Avantage appréciable pour un fabricant de dictionnaire, Conrart connaissait la langue mieux que personne. Le Père Bouhours, le Jésuite grammairien, proclamait, dans ses Entretiens d’Ariste, qui eurent une si grande vogue : « Il serait à souhaiter que nous eussions les lettres du secrétaire de l’Académie, car il ne sort rien de ses mains qui ne soit fini, et il y a, dans tout ce qu’il fait, un certain air d’honnête homme qui me plaît infiniment. » Le bon sens de cet « honnête homme » s’aiguisait parfois de malice ; Conrart écrivit des vers finement satiriques, par exemple cette épigramme, que La Fontaine avait certainement lue avant de composer La Fille :

Au-dessous de vingt ans, la fille, en priant Dieu,
Dit : « Donne-moi, Seigneur, un mari de bon lieu ;
Qu’il soit doux, opulent, libéral, agréable. »
A vingt-cinq ans : « Seigneur, un qui soit supportable
Ou qui, parmi le monde, au moins puisse passer. »
Enfin, quand, par les ans, elle se sent presser,
Qu’elle se sent
vieillir, qu’elle approche de trente :
« Un tel qui te plaira, Seigneur, je m’en contente. »

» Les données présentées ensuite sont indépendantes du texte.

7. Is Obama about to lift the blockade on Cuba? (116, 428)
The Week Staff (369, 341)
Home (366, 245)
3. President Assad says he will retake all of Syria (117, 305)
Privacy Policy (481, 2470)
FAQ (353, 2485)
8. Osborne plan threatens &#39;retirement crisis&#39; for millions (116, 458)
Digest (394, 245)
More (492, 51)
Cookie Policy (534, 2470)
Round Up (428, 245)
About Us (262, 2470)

J’irai même jusqu’à dire que certaine fable de Conrart, La poule et le renard, annonce l’inimitable fabuliste :

Une poule jeune et sage,
Toute faite pour charmer
A pouvoir se faire aimer
De tous les coqs du village,
Marchait d’un pas fort galant,
Et, comme poule qui veut plaire,

Portait pour habit d’ordinaire
Un petit drap d’or volant.

Se voyant posséder des beautés sans égales,
Malgré mille rivales,
Du mari qu’elle aimait elle croyait aussi
Etre aimée ; et, sans doute, il le fallait ainsi.
Mais bientôt du contraire elle se vit certaine,
Car cet emplumé sultan,

Suivi de son sérail qu’il menait dans la plaine,
Se faisait chaque jour, des autres, une reine,
Quand celle-ci ne recevait qu’à peine

Le mouchoir une fois l’an.
Un juste désespoir s’empara de son âme,
Et suivant le destin qui l’entraîne et l’enflamme,
Elle court à venger de si cruels dédains.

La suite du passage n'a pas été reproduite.